Il faut dire que, avec “seulement” 60 millions de visiteurs mensuels, Medium n’est pas en position de rémunérer publicitairement les producteurs de contenus qui utilisent sa plate-forme. En effet, par rapport aux champions du secteur, Medium pâtit d’un manque d’effet d’échelle (publication de contenus très fragmentée et audience très insuffisante) et de capacité de ciblage (les réseaux sociaux, par exemple, disposent de beaucoup plus d’informations que Medium sur les centres d’intérêt des internautes).

En réalité, ainsi que je l’explique dans mon dernier livre sur la transformation numérique, “Le génie gênant“, le meilleur modèle numérique pour monétiser des contenus qualitatifs me semble être l’abonnement. Il est notamment favorisé par le concept de longue traîne (“long tail” en anglais) qui pose que, grâce aux facultés de distribution illimitées offertes par le web, les produits les moins demandés peuvent représenter un marché cumulé supérieur aux plus populaires. En termes médiatiques, ce modèle induit qu’un producteur de contenus consacrés à un sujet de niche peut trouver sur Internet une audience conséquente.

En outre, les médias de niche présentent deux caractéristiques qui favorisent le modèle de l’abonnement :

  • ils proposent des contenus plus spécialisés qui suscitent une fidélité plus grande de la part de leurs lecteurs ;
  • ils bénéficient d’un positionnement de marque plus identifiable et lui aussi plus propice à une relation loyale avec leurs clients.

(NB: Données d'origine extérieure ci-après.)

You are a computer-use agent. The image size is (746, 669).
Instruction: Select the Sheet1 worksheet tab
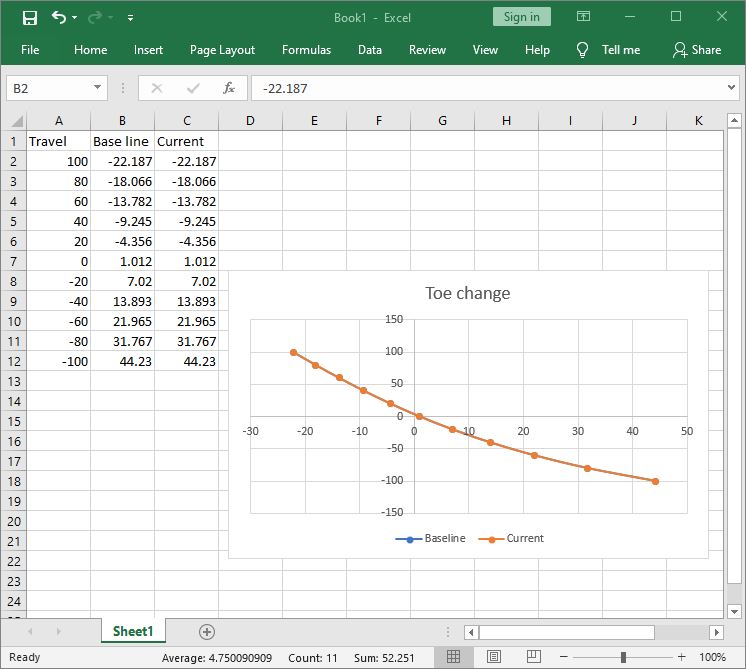133,631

Ces deux caractéristiques peuvent se retrouver chez d’autres producteurs de contenus bénéficiant d’une identité forte, que celle-ci relève d’un positionnement politique, de la couverture d’un secteur industriel ou d’une zone géographique spécifique, ou d’un ton reconnaissable.

Qui peut le moins peut le plus : naturellement, le modèle de l’abonnement n’est pas adapté qu’aux médias de niche. C’est pourquoi le principe de fonctionnement de Patreon, une plate-forme qui permet à des producteurs de contenus (articles, musiques, vidéos, podcasts…) de créer un service d’abonnement individuel pour se rémunérer, me semble plus logique que celui de Medium, même s’il ne bénéficie pas du lustre médiatique (et du niveau d’investissement) associé à Ev Williams.

Incidemment, ce dernier a mis en place au mois d’avril dernier un système d’abonnement comparable dont il ne fait pas état dans son annonce du jour. Il s’agit donc peut-être d’une option qu’il veut se donner le temps d’explorer davantage.

De fait, si les contenus ne sont pas financés par les annonceurs, il ne reste que les internautes pour les rémunérer. Or cette seconde approche présente l’avantage de servir le citoyen alors que la première privilégie le consommateur.